▶ _ПРЕДЛОЖЕННЫЙ ОТРЫВОК_:
::::::::

Это про Феликса Разумовского, который по телевидению ведет программу «Кто мы?». Он всегда очень возмущается, когда говорит о революционерах, особенно о Ленине и близких к нему.
Недавно этот телеведущий освещал декабрьские события 1905 года в Москве. Он не мог спокойно стоять на месте. Он ходил и кипел гневом, называл абсурдом, бессмыслицей действия тех, кто решился на борьбу с царским режимом. Он был убеждён, что умнее сотен и тысяч участников восстания, куда мудрее Ленина, о котором, дескать, тогда никто и не слыхивал, несопоставимо разумнее Горького, взявшего на себя роль одного из финансистов, организаторов и пропагандистов революции. Пролетарский писатель сделал свою квартиру в Москве штабом декабрьского восстания. Ядовитейшим сарказмом наполнил Феликс интонации своего голоса, когда говорил об этом. «Горькому доверяли, — сокрушался он. — В России писателям принято доверять». Артистически сыгранное сожаление по этому поводу намекало на то, что Горькому-то как раз и не следовало доверять. Чтобы ни у кого не было в этом сомнения, Феликс заявил, что ему стыдно сегодня читать то, что тогда писал Горький, который «никого и ничего не жалел» и философия которого было примитивна.
Оглушённый этим заявлением, сделанным с видом полнейшей уверенности в том, что оно — непреложная истина, я не сразу пришёл в себя. А когда пришел, стал перебирать в памяти всё написанное Горьким в 1905 году и около того. Вспоминать не пришлось бы, если бы Разумовский привёл убедительную обойму выдержек из Горького в свою пользу (он их непременно привёл бы, если бы таковые нашлись).
И вот я перелистываю прогремевшие в начале минувшего века на весь мир драму «На дне», очерк «9 января», философскую поэму «Человек», роман «Мать». Ослепительно вспыхивают «Человек — это звучит гордо!», «Всё — в человеке! Всё — для человека! Надо не унижать его жалостью — уважать надо».

::::::::

▶ _УСЛОВИЕ ЗАДАЧИ 1_:
Что, согласно тексту о передаче Феликса Разумовского, Горький сделал штабом декабрьского восстания?
▶ _УСЛОВИЕ ЗАДАЧИ 2_:
Продолжите текст о передаче Феликса Разумовского и о Горьком, начав сразу после его последнего предложения.

▶ _ИСХОДНЫЕ ЗАПИСИ_:
::::::::

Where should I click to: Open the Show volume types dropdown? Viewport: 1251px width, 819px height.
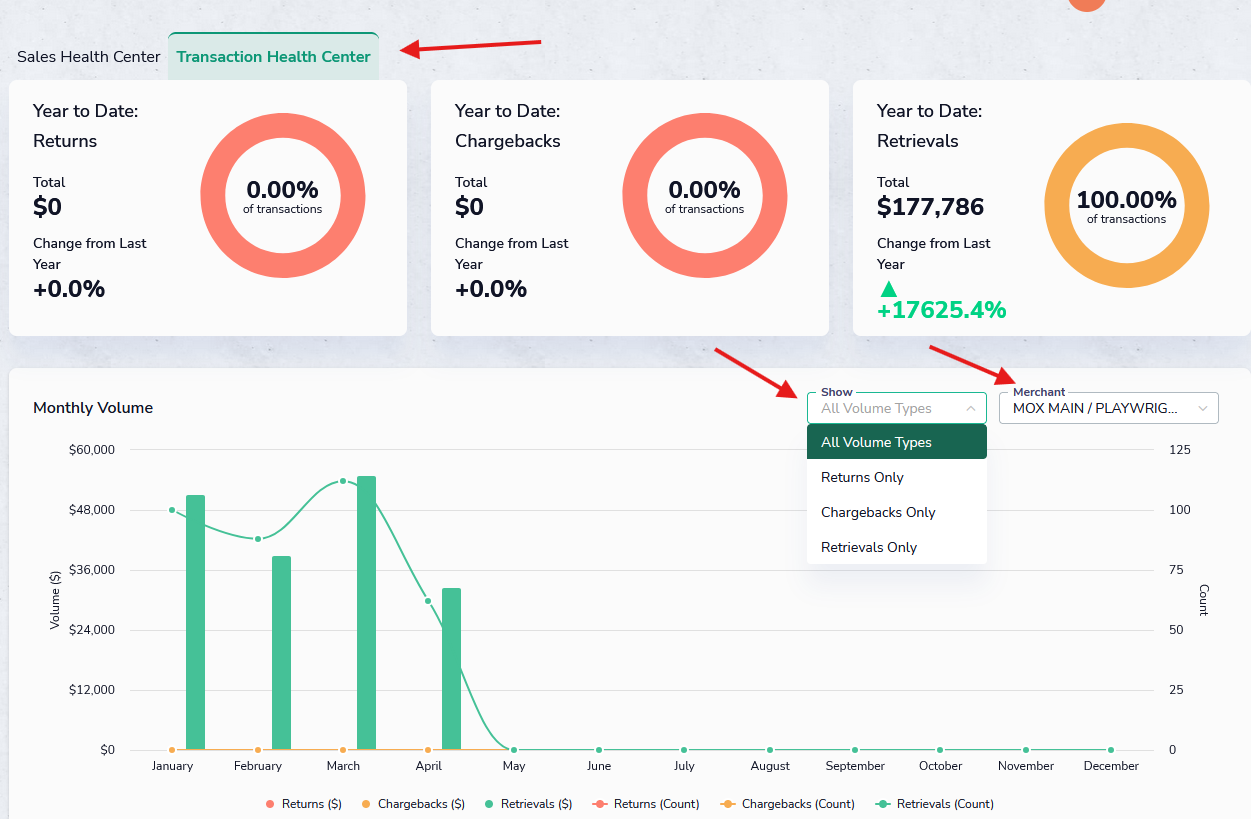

::::::::

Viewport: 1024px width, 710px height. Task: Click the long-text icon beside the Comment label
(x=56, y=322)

::::::::

▶ _ИТОГОВЫЙ ОТВЕТ 1_:
Свою квартиру в Москве.

▶ _ИТОГОВЫЙ ОТВЕТ 2_:
Да, Горький предпочитает не жалеть, а уважать человека. Уважение — высшая степень любви к нему. Где же тут примитив?
Не примитивно, а глубоко, мудро: «Ложь — религия рабов и хозяев. Правда — бог свободного человека». Мне не стыдно за автора этих слов.
Горьковский Сатин говорит: «Когда труд — удовольствие, жизнь хороша». Это выражение мечты человечества о свободном, радостном труде. И такая мечта достойна осуждения? Что же тогда достойно похвалы? Уж не отвергнутое ли Горьким обывательское «как можно больше есть, как можно больше спать, как можно меньше работать», не буржуйское ли «всех грызи или лежи в грязи»?
Философская проза в стихах Горького «Человек» — подлинный гимн «трагически прекрасному» обладателю пытливого разума, освещающего ему бесконечный путь «вперёд и выше», пылающего сердца, высшее предназначение которого — «сгореть как можно ярче»; твёрдой воли, помогающей преодолеть бесчисленные препятствия на пути.
Судя по тому, как пренебрежительно отозвался Разумовский о философских взглядах Горького, он, Феликс, — философ более высокого полёта. Что ж, будем рады, если он осчастливит нас чем-то превосходящим по богатству мыслей, чем горьковский «Человек». А пока это не сделано, этичнее было бы поубавить ничем не подкреплённое высокомерие.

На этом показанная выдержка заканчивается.